- [WORK INSTRUCTIONS]: Where the line with "Feedback (153, 1978)" appears below, start writing out lines exactly, and finish with the line with "flashes (174, 1809)", which is included; write out nothing else.

Stored data
┄┄┄┄┄┄┄┄┄┄

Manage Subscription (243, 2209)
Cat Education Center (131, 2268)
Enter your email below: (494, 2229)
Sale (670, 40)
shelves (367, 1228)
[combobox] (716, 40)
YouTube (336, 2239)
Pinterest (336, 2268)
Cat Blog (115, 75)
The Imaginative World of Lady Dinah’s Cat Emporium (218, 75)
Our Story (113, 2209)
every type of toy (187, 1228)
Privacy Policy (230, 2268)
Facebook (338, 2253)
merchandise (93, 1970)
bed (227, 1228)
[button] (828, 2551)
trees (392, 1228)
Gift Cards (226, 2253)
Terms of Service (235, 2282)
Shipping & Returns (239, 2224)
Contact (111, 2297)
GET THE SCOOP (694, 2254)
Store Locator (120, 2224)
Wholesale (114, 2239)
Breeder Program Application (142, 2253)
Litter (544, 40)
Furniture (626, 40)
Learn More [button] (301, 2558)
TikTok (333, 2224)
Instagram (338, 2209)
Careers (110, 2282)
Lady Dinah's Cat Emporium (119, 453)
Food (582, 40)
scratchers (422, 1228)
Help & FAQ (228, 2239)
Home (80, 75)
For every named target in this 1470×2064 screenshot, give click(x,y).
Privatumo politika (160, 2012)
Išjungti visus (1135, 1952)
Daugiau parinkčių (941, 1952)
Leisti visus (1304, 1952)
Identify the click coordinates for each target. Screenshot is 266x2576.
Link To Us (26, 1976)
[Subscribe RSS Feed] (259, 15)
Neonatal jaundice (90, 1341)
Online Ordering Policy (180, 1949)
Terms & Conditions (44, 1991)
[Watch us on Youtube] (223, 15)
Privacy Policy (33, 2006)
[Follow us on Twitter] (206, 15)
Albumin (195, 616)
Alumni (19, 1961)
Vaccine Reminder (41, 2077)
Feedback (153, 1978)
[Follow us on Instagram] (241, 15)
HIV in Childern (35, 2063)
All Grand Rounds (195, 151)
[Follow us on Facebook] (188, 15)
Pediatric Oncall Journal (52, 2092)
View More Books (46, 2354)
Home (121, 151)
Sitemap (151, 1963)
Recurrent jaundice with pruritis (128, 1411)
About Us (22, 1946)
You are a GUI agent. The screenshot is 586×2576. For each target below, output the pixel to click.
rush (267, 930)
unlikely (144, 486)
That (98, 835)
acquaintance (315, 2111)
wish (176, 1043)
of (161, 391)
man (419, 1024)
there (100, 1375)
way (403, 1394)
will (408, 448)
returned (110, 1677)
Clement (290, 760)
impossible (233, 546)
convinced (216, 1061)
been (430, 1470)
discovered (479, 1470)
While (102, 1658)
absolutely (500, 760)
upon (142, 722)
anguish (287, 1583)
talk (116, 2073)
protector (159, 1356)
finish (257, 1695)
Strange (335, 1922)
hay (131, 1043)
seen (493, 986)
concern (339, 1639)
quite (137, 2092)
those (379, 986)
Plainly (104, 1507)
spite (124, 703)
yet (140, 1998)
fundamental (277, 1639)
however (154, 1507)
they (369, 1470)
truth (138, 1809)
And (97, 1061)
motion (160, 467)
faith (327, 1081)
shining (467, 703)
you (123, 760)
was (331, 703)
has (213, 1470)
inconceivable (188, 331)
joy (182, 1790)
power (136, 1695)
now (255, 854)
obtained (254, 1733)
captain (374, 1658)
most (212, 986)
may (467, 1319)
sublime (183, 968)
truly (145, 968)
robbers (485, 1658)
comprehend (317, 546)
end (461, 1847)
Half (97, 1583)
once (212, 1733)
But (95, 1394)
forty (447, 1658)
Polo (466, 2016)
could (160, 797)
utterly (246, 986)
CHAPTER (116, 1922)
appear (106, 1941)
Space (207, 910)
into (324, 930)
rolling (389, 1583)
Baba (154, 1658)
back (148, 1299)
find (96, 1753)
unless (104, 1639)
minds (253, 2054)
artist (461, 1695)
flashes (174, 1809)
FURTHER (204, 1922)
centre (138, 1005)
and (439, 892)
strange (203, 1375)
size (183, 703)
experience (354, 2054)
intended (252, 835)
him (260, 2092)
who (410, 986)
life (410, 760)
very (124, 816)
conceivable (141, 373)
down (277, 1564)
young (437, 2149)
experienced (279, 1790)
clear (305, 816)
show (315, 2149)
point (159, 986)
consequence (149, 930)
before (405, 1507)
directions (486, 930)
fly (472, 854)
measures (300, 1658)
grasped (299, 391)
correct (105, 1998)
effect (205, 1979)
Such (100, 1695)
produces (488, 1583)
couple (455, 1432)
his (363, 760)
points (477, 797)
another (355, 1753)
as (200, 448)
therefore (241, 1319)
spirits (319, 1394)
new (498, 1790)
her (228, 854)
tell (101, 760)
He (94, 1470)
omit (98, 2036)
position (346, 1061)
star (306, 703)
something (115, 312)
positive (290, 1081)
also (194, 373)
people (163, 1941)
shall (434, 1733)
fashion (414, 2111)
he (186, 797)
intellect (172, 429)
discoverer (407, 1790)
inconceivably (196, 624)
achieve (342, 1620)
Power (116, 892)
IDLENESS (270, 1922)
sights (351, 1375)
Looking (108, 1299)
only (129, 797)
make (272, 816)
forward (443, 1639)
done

┄┄┄┄┄┄┄┄┄┄

- [TASK SOLUTION]:
Feedback (153, 1978)
[Follow us on Instagram] (241, 15)
HIV in Childern (35, 2063)
All Grand Rounds (195, 151)
[Follow us on Facebook] (188, 15)
Pediatric Oncall Journal (52, 2092)
View More Books (46, 2354)
Home (121, 151)
Sitemap (151, 1963)
Recurrent jaundice with pruritis (128, 1411)
About Us (22, 1946)
You are a GUI agent. The screenshot is 586×2576. For each target below, output the pixel to click.
rush (267, 930)
unlikely (144, 486)
That (98, 835)
acquaintance (315, 2111)
wish (176, 1043)
of (161, 391)
man (419, 1024)
there (100, 1375)
way (403, 1394)
will (408, 448)
returned (110, 1677)
Clement (290, 760)
impossible (233, 546)
convinced (216, 1061)
been (430, 1470)
discovered (479, 1470)
While (102, 1658)
absolutely (500, 760)
upon (142, 722)
anguish (287, 1583)
talk (116, 2073)
protector (159, 1356)
finish (257, 1695)
Strange (335, 1922)
hay (131, 1043)
seen (493, 986)
concern (339, 1639)
quite (137, 2092)
those (379, 986)
Plainly (104, 1507)
spite (124, 703)
yet (140, 1998)
fundamental (277, 1639)
however (154, 1507)
they (369, 1470)
truth (138, 1809)
And (97, 1061)
motion (160, 467)
faith (327, 1081)
shining (467, 703)
you (123, 760)
was (331, 703)
has (213, 1470)
inconceivable (188, 331)
joy (182, 1790)
power (136, 1695)
now (255, 854)
obtained (254, 1733)
captain (374, 1658)
most (212, 986)
may (467, 1319)
sublime (183, 968)
truly (145, 968)
robbers (485, 1658)
comprehend (317, 546)
end (461, 1847)
Half (97, 1583)
once (212, 1733)
But (95, 1394)
forty (447, 1658)
Polo (466, 2016)
could (160, 797)
utterly (246, 986)
CHAPTER (116, 1922)
appear (106, 1941)
Space (207, 910)
into (324, 930)
rolling (389, 1583)
Baba (154, 1658)
back (148, 1299)
find (96, 1753)
unless (104, 1639)
minds (253, 2054)
artist (461, 1695)
flashes (174, 1809)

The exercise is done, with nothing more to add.